Idempotent Geocoding: Why and How to Make Calls Safe to Retry
Design a geocoding pipeline where every call is safe to retry — idempotency keys, cache-as-dedup, patterns that prevent double charges.
A geocoding pipeline that isn't idempotent is a pipeline that double-charges you, double-writes results to your warehouse, and silently corrupts data the day a worker crashes between "API call succeeded" and "result written to DB." Idempotency isn't optional — it's the property that lets you retry on every failure without consequences. Done right, it's invisible. Done wrong, you find out about it when the AWS bill triples or a customer notices their address was geocoded twice.
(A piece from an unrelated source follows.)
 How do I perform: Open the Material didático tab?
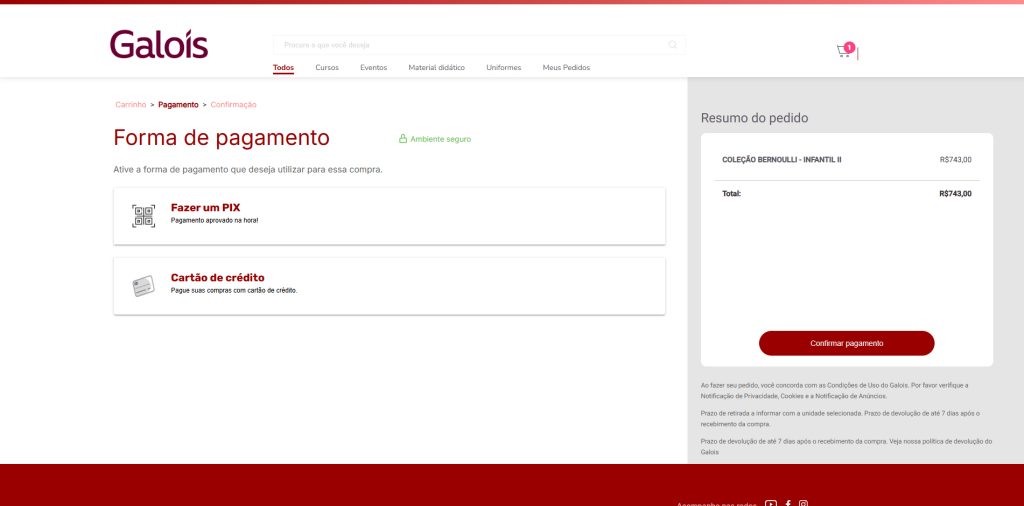[436, 68]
This post is the practical playbook: what idempotency means for geocoding specifically, how to design the keys, where the boundary lives, and the four code patterns that make every call safe to retry. Working code in Python and Node. By the end you should be able to retry any geocoding call with confidence.
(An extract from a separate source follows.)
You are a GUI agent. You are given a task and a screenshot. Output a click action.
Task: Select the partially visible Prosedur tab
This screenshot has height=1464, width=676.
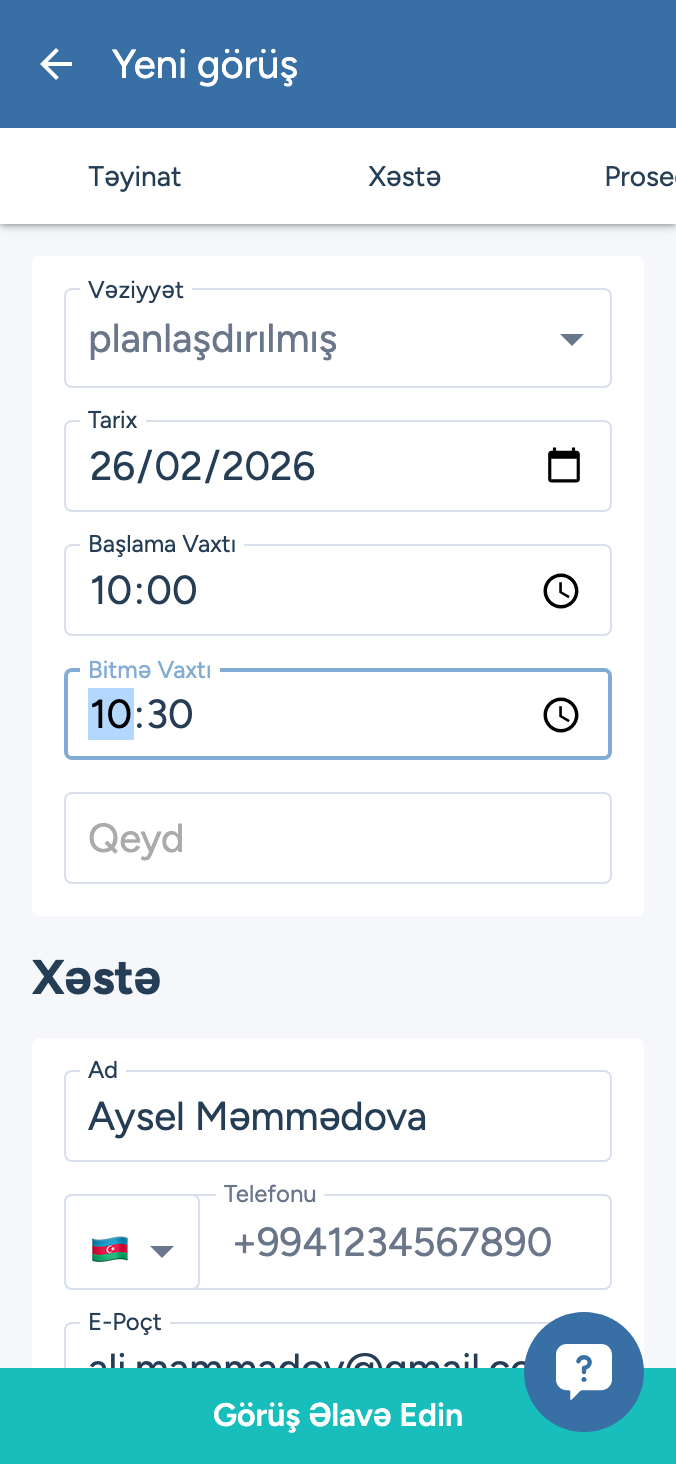(x=640, y=177)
What "idempotent" actually means
A function is idempotent if calling it N times produces the same effect as calling it once. For geocoding, that means:
- Same input address → same coordinates returned (obviously).
- Same input address called twice → only one API call made (or zero if cached).
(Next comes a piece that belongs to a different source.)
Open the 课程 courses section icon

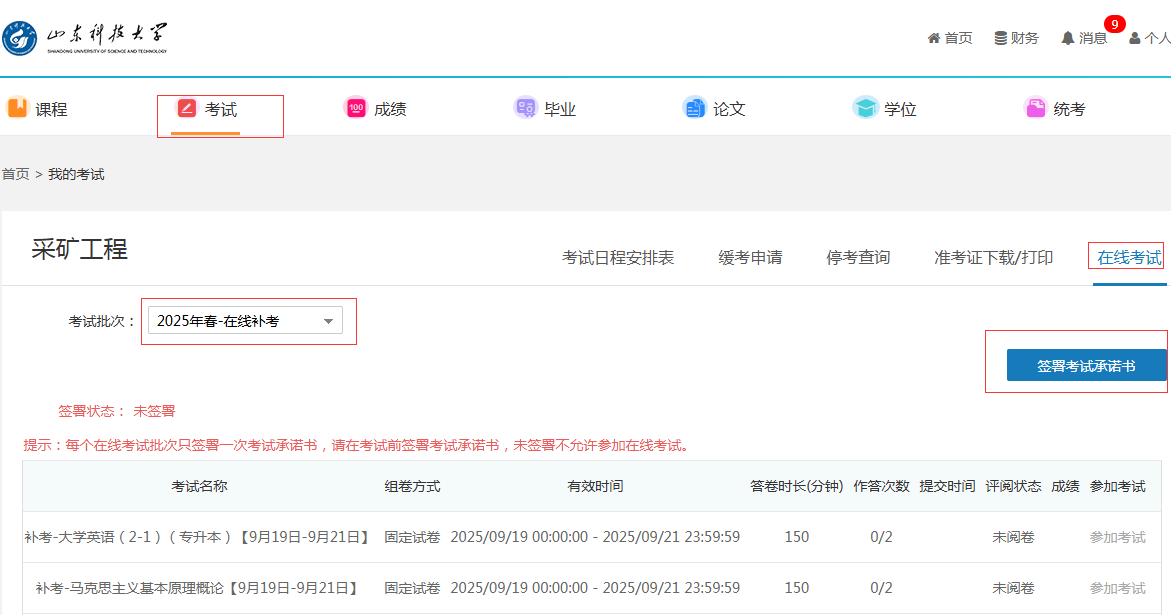click(18, 108)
- Same input address called twice → one row in the result store, not two.
- Same input retried after a worker crash → no double-charge, no orphan partial state.
The first one is automatic — the geocoder is deterministic. The other three are not. They require explicit design.
Why retries matter
Networks fail in three ways for HTTP calls:
- Request fails to send. No bytes left your machine. You can retry safely — the API never saw the call.
- Request succeeded; response failed. API processed the call, but your client never saw the response. A naive retry double-processes.
- Response succeeded; downstream write failed. API responded; your code crashed before persisting. Retry processes again, double-charges, possibly creates a duplicate result row.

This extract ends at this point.